-- TASK TO CARRY OUT --
Below are some records; copy each line in them that contains "computer".

-- DATA FOR THIS TASK --

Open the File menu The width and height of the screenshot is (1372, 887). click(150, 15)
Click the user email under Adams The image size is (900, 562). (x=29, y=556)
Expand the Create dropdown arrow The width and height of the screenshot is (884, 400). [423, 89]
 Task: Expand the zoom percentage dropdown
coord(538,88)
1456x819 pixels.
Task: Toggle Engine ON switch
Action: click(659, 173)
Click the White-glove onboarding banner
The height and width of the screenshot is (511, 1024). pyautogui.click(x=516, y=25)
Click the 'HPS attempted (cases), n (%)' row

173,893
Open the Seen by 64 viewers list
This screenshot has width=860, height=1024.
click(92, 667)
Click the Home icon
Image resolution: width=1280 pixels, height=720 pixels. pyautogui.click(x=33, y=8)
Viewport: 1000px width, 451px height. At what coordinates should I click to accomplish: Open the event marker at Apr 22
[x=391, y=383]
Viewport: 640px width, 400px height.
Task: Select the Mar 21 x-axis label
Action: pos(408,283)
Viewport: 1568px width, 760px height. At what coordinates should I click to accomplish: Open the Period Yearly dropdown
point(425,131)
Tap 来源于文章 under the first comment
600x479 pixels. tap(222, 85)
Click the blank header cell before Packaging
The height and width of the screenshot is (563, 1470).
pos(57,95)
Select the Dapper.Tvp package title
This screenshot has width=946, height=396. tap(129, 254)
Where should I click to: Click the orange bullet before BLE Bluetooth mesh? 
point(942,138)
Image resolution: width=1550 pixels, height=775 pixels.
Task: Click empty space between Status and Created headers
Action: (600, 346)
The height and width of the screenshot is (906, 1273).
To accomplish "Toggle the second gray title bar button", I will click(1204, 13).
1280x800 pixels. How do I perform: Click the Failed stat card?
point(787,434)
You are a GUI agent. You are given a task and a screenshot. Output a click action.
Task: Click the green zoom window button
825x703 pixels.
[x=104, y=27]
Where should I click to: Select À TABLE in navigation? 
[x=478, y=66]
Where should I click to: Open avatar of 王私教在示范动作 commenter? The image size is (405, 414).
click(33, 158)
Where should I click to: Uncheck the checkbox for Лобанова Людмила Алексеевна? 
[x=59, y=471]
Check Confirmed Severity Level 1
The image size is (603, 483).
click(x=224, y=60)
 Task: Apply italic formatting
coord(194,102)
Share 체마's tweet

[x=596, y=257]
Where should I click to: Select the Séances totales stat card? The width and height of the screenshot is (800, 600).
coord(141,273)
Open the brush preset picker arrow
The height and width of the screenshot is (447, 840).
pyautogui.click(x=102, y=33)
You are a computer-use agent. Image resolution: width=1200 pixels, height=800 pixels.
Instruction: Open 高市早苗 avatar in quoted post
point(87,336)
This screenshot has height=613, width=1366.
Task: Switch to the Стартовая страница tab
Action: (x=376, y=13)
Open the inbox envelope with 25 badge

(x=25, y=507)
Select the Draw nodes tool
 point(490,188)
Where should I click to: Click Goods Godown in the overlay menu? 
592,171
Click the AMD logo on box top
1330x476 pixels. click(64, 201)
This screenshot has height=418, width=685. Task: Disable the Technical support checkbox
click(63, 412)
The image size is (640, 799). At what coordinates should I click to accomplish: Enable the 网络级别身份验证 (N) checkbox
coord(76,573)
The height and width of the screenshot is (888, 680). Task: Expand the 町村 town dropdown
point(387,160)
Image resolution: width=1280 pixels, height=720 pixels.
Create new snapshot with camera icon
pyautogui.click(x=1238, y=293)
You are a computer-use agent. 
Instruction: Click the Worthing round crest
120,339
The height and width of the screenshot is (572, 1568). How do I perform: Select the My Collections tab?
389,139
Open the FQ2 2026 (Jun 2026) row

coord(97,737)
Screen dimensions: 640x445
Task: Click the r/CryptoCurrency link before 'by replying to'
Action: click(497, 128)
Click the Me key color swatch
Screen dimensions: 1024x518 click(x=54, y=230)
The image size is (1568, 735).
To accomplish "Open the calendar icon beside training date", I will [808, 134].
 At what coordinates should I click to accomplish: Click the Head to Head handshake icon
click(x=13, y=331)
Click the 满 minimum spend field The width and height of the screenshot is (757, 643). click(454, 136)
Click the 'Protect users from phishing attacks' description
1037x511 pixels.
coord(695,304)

-- FINISHED TASK --
You are a computer-use agent. Image resolution: width=1200 pixels, height=800 pixels.
You are a computer-use agent. 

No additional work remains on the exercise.